Das ist also entscheidend wichtig für einen christlichen Gottesdienst, dass in ihm klar und eindeutig zu erkennen ist, dass wir als Gemeinde hier nicht unter uns sind, dass der Gottesdienst nicht bloß eine Bildungsveranstaltung ist, bei der die Teilnehmer ihre religiösen Kenntnisse aufbessern sollen, und erst recht kein Ringelpietz mit Anfassen, bei der die Gemeindeglieder untereinander die nette Gemeinschaft genießen.

Sondern alles, was im Gottesdienst geschieht, soll darauf hinweisen, dass eben nicht der Pastor der Gastgeber des Gottesdienstes ist, sondern Christus, der auferstandene Herr, selber, dass er in unserer Mitte gegenwärtig ist. Dem sollen der Altarblumenschmuck und die Gewänder ebenso dienen wie die gottesdienstlichen Gesänge, und dem dient eben in ganz besonderer Weise in jedem Gottesdienst auch die Feier des Heiligen Mahls.
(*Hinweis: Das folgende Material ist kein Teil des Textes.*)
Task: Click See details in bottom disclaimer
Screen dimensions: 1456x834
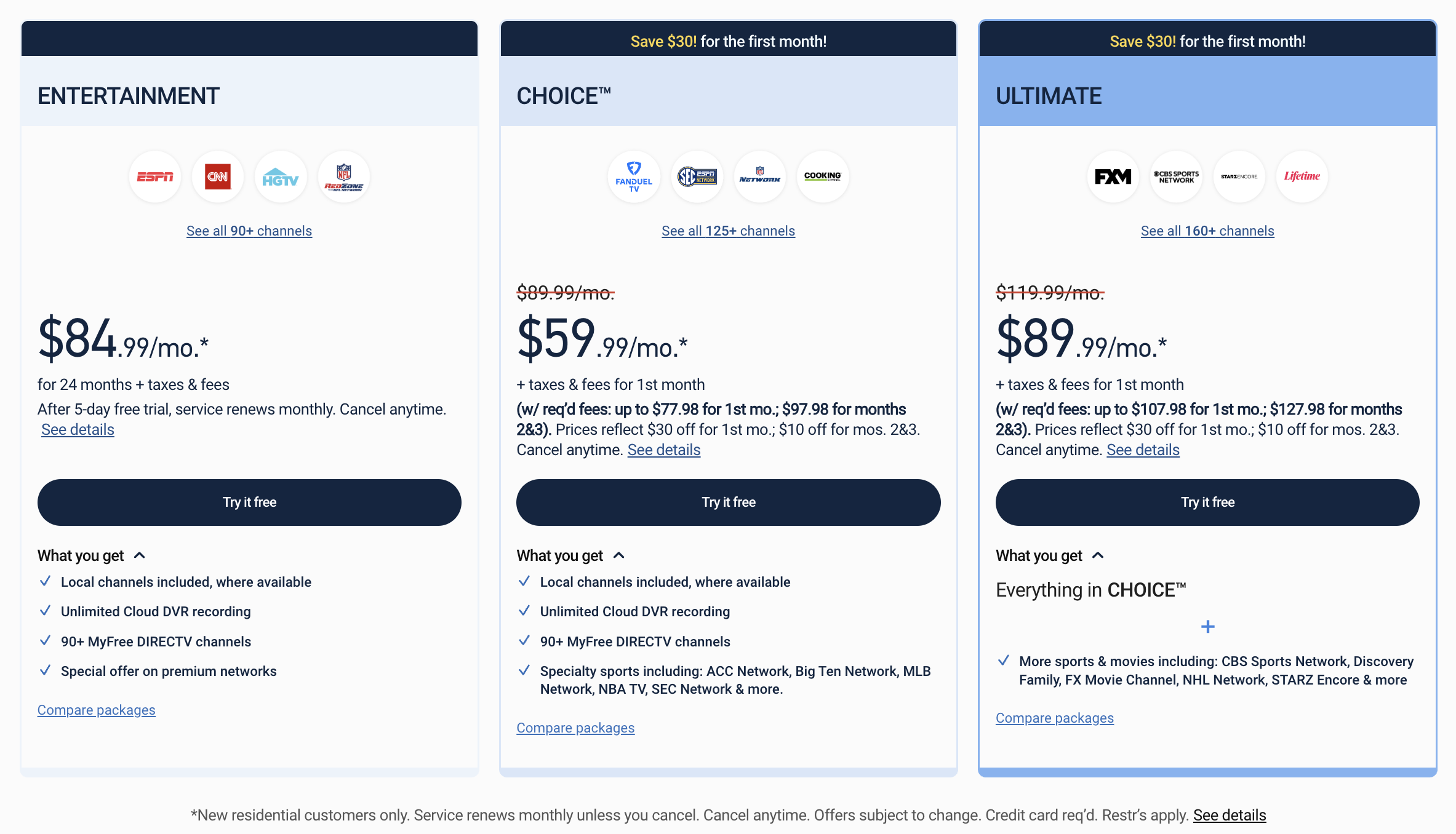Action: pyautogui.click(x=1229, y=814)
Da feiern wir ja immer wieder neu, dass der Himmel auf die Erde kommt, da feiern wir es immer wieder neu, dass Christus selber in unserer Mitte ist, verborgen mit seinem Leib und Blut in den Gestalten von Brot und Wein, da feiern wir es immer wieder neu, dass Gott nicht weit weg ist, sondern hier bei uns, um uns die Vergebung unserer Schuld ganz verbindlich zuteil werden zu lassen.

Auch das hat mich am letzten Sonntag bei unserem Persischen Tag sehr bewegt, wie unsere Brüder und Schwestern aus dem Iran dies immer wieder zum Ausdruck brachten: Wir verstehen nicht unbedingt alles, was hier im Gottesdienst gesagt wird; aber wir merken, dass hier etwas geschieht, was ganz anders ist als alles andere auf dieser Welt, dass hier Gott selber bei uns ist. Und so beten sie nun mit uns gemeinsam Gott an, verehren mit uns gemeinsam Christus als ihren Herrn, genauso wie so viele von euch, die auch in diesen letzten Jahren den Weg in unsere Gemeinde gefunden haben. Nein, wir waren es wirklich nicht: Gottes Gabe der Liebe war es, Gottes Wort war es, Gottes Gegenwart in unserer Mitte. Die bewirken immer wieder neu, worüber wir nur staunen können: Gemeindewachstum durch den Gottesdienst. Ja, Gott geb’s, dass wir selber immer wieder neu zu schätzen wissen, was wir an unserem Gottesdienst haben, ja, dass wir es nicht nur zu schätzen wissen, sondern Gottes Einladung dann auch folgen – und mit uns, Gott geb’s, auch in Zukunft weiterhin noch viele, die im Augenblick vielleicht noch gar nicht ahnen, was sie ohne die Teilnahme am Gottesdienst in ihrem Leben verpassen: die Begegnung mit ihm, dem lebendigen Gott, hier in unserer Mitte. Amen.